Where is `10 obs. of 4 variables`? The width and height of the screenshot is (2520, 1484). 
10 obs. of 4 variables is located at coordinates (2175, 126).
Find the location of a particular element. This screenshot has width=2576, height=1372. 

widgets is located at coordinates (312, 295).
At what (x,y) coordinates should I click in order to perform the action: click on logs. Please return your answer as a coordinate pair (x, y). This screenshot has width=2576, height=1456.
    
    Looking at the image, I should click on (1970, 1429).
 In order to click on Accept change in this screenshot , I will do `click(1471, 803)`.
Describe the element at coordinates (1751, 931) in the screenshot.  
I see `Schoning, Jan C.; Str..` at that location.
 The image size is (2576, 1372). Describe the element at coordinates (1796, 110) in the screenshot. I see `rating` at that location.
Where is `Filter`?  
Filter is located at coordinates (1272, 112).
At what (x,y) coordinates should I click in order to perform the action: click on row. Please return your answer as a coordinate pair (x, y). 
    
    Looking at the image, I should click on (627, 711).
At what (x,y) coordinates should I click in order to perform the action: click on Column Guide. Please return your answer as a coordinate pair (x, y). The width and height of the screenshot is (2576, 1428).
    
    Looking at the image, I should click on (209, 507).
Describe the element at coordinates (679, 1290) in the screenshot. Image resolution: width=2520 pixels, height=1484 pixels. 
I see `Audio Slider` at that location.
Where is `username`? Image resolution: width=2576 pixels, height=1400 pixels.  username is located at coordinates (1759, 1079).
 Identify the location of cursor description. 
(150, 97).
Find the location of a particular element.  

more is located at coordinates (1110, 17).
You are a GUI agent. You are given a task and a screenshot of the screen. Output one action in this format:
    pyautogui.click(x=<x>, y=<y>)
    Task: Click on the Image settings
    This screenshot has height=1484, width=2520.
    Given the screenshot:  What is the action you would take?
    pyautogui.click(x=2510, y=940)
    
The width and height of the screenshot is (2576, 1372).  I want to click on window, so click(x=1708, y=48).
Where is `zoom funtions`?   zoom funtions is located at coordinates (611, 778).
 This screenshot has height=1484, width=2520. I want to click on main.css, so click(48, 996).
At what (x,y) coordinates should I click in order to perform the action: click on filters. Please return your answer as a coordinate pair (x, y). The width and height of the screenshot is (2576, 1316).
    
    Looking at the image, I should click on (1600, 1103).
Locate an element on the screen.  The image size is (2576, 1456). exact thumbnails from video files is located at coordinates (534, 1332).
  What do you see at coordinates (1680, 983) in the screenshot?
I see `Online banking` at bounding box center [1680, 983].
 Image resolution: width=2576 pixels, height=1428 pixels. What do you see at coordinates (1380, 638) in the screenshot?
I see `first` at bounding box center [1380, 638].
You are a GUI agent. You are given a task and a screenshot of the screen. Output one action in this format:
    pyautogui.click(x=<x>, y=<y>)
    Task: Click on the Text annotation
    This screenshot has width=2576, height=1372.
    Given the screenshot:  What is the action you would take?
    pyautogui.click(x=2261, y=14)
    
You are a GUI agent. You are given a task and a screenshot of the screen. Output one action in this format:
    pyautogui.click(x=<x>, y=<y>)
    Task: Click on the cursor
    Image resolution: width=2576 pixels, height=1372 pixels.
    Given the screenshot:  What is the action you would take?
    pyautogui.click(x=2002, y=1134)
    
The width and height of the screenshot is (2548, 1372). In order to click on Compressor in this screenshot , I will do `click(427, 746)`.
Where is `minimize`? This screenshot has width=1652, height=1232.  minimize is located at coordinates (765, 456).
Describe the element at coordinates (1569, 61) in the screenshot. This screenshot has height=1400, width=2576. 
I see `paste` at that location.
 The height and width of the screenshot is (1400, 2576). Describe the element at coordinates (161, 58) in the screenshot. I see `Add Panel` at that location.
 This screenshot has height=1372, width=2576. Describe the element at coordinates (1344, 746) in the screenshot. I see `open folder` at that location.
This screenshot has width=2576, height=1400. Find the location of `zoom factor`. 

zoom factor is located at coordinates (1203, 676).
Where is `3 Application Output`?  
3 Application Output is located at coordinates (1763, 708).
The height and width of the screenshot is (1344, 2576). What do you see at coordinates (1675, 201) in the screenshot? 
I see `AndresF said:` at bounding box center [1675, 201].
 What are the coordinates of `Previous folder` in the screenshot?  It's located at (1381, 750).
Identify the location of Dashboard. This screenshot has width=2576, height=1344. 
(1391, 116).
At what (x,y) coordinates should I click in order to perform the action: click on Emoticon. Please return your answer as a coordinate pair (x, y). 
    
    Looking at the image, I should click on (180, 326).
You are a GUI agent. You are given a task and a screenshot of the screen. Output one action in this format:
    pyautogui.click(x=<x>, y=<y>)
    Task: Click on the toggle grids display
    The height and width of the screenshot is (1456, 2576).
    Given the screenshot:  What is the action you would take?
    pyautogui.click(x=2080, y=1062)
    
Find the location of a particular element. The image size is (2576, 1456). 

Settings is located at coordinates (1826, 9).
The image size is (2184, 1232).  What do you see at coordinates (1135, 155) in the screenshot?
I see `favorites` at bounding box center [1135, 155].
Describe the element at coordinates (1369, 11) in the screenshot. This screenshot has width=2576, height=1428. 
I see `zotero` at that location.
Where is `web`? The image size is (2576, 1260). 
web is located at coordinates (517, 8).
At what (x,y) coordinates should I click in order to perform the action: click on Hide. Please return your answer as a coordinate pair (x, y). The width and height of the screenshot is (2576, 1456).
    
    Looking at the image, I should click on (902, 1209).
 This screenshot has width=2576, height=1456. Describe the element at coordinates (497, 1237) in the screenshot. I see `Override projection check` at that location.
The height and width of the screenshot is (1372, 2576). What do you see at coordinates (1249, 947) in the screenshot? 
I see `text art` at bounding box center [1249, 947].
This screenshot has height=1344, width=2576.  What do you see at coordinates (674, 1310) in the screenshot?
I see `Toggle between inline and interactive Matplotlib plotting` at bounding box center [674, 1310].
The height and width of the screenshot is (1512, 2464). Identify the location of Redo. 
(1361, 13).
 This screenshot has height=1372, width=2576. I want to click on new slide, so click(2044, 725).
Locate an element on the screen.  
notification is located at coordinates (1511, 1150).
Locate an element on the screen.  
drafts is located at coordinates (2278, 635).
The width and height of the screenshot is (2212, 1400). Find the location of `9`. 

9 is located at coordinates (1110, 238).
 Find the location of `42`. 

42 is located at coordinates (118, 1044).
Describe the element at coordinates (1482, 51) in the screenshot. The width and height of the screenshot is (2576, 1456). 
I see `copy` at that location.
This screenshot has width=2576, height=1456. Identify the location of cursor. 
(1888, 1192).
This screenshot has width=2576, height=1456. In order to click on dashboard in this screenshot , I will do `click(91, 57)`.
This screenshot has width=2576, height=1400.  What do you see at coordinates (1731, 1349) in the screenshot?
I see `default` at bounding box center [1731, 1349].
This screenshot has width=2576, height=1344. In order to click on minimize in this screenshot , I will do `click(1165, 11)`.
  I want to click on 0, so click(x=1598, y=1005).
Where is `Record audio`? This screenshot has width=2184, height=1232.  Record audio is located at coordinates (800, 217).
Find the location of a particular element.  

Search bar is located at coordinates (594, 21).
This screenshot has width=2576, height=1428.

**Given request**
Reproduce all of the rows above word for word, from the first line through the last, without changing anything.

**Worked answer**
Where is `10 obs. of 4 variables`? The width and height of the screenshot is (2520, 1484). 
10 obs. of 4 variables is located at coordinates (2175, 126).
Find the location of a particular element. This screenshot has width=2576, height=1372. 

widgets is located at coordinates (312, 295).
At what (x,y) coordinates should I click in order to perform the action: click on logs. Please return your answer as a coordinate pair (x, y). This screenshot has width=2576, height=1456.
    
    Looking at the image, I should click on (1970, 1429).
 In order to click on Accept change in this screenshot , I will do `click(1471, 803)`.
Describe the element at coordinates (1751, 931) in the screenshot.  
I see `Schoning, Jan C.; Str..` at that location.
 The image size is (2576, 1372). Describe the element at coordinates (1796, 110) in the screenshot. I see `rating` at that location.
Where is `Filter`?  
Filter is located at coordinates (1272, 112).
At what (x,y) coordinates should I click in order to perform the action: click on row. Please return your answer as a coordinate pair (x, y). 
    
    Looking at the image, I should click on (627, 711).
At what (x,y) coordinates should I click in order to perform the action: click on Column Guide. Please return your answer as a coordinate pair (x, y). The width and height of the screenshot is (2576, 1428).
    
    Looking at the image, I should click on (209, 507).
Describe the element at coordinates (679, 1290) in the screenshot. Image resolution: width=2520 pixels, height=1484 pixels. 
I see `Audio Slider` at that location.
Where is `username`? Image resolution: width=2576 pixels, height=1400 pixels.  username is located at coordinates (1759, 1079).
 Identify the location of cursor description. 
(150, 97).
Find the location of a particular element.  

more is located at coordinates (1110, 17).
You are a GUI agent. You are given a task and a screenshot of the screen. Output one action in this format:
    pyautogui.click(x=<x>, y=<y>)
    Task: Click on the Image settings
    This screenshot has height=1484, width=2520.
    Given the screenshot:  What is the action you would take?
    pyautogui.click(x=2510, y=940)
    
The width and height of the screenshot is (2576, 1372).  I want to click on window, so click(x=1708, y=48).
Where is `zoom funtions`?   zoom funtions is located at coordinates (611, 778).
 This screenshot has height=1484, width=2520. I want to click on main.css, so click(48, 996).
At what (x,y) coordinates should I click in order to perform the action: click on filters. Please return your answer as a coordinate pair (x, y). The width and height of the screenshot is (2576, 1316).
    
    Looking at the image, I should click on (1600, 1103).
Locate an element on the screen.  The image size is (2576, 1456). exact thumbnails from video files is located at coordinates (534, 1332).
  What do you see at coordinates (1680, 983) in the screenshot?
I see `Online banking` at bounding box center [1680, 983].
 Image resolution: width=2576 pixels, height=1428 pixels. What do you see at coordinates (1380, 638) in the screenshot?
I see `first` at bounding box center [1380, 638].
You are a GUI agent. You are given a task and a screenshot of the screen. Output one action in this format:
    pyautogui.click(x=<x>, y=<y>)
    Task: Click on the Text annotation
    This screenshot has width=2576, height=1372.
    Given the screenshot:  What is the action you would take?
    pyautogui.click(x=2261, y=14)
    
You are a GUI agent. You are given a task and a screenshot of the screen. Output one action in this format:
    pyautogui.click(x=<x>, y=<y>)
    Task: Click on the cursor
    Image resolution: width=2576 pixels, height=1372 pixels.
    Given the screenshot:  What is the action you would take?
    pyautogui.click(x=2002, y=1134)
    
The width and height of the screenshot is (2548, 1372). In order to click on Compressor in this screenshot , I will do `click(427, 746)`.
Where is `minimize`? This screenshot has width=1652, height=1232.  minimize is located at coordinates (765, 456).
Describe the element at coordinates (1569, 61) in the screenshot. This screenshot has height=1400, width=2576. 
I see `paste` at that location.
 The height and width of the screenshot is (1400, 2576). Describe the element at coordinates (161, 58) in the screenshot. I see `Add Panel` at that location.
 This screenshot has height=1372, width=2576. Describe the element at coordinates (1344, 746) in the screenshot. I see `open folder` at that location.
This screenshot has width=2576, height=1400. Find the location of `zoom factor`. 

zoom factor is located at coordinates (1203, 676).
Where is `3 Application Output`?  
3 Application Output is located at coordinates (1763, 708).
The height and width of the screenshot is (1344, 2576). What do you see at coordinates (1675, 201) in the screenshot? 
I see `AndresF said:` at bounding box center [1675, 201].
 What are the coordinates of `Previous folder` in the screenshot?  It's located at (1381, 750).
Identify the location of Dashboard. This screenshot has width=2576, height=1344. 
(1391, 116).
At what (x,y) coordinates should I click in order to perform the action: click on Emoticon. Please return your answer as a coordinate pair (x, y). 
    
    Looking at the image, I should click on (180, 326).
You are a GUI agent. You are given a task and a screenshot of the screen. Output one action in this format:
    pyautogui.click(x=<x>, y=<y>)
    Task: Click on the toggle grids display
    The height and width of the screenshot is (1456, 2576).
    Given the screenshot:  What is the action you would take?
    pyautogui.click(x=2080, y=1062)
    
Find the location of a particular element. The image size is (2576, 1456). 

Settings is located at coordinates (1826, 9).
The image size is (2184, 1232).  What do you see at coordinates (1135, 155) in the screenshot?
I see `favorites` at bounding box center [1135, 155].
Describe the element at coordinates (1369, 11) in the screenshot. This screenshot has width=2576, height=1428. 
I see `zotero` at that location.
Where is `web`? The image size is (2576, 1260). 
web is located at coordinates (517, 8).
At what (x,y) coordinates should I click in order to perform the action: click on Hide. Please return your answer as a coordinate pair (x, y). The width and height of the screenshot is (2576, 1456).
    
    Looking at the image, I should click on (902, 1209).
 This screenshot has width=2576, height=1456. Describe the element at coordinates (497, 1237) in the screenshot. I see `Override projection check` at that location.
The height and width of the screenshot is (1372, 2576). What do you see at coordinates (1249, 947) in the screenshot? 
I see `text art` at bounding box center [1249, 947].
This screenshot has height=1344, width=2576.  What do you see at coordinates (674, 1310) in the screenshot?
I see `Toggle between inline and interactive Matplotlib plotting` at bounding box center [674, 1310].
The height and width of the screenshot is (1512, 2464). Identify the location of Redo. 
(1361, 13).
 This screenshot has height=1372, width=2576. I want to click on new slide, so click(2044, 725).
Locate an element on the screen.  
notification is located at coordinates (1511, 1150).
Locate an element on the screen.  
drafts is located at coordinates (2278, 635).
The width and height of the screenshot is (2212, 1400). Find the location of `9`. 

9 is located at coordinates (1110, 238).
 Find the location of `42`. 

42 is located at coordinates (118, 1044).
Describe the element at coordinates (1482, 51) in the screenshot. The width and height of the screenshot is (2576, 1456). 
I see `copy` at that location.
This screenshot has width=2576, height=1456. Identify the location of cursor. 
(1888, 1192).
This screenshot has width=2576, height=1456. In order to click on dashboard in this screenshot , I will do `click(91, 57)`.
This screenshot has width=2576, height=1400.  What do you see at coordinates (1731, 1349) in the screenshot?
I see `default` at bounding box center [1731, 1349].
This screenshot has width=2576, height=1344. In order to click on minimize in this screenshot , I will do `click(1165, 11)`.
  I want to click on 0, so click(x=1598, y=1005).
Where is `Record audio`? This screenshot has width=2184, height=1232.  Record audio is located at coordinates (800, 217).
Find the location of a particular element.  

Search bar is located at coordinates (594, 21).
This screenshot has width=2576, height=1428.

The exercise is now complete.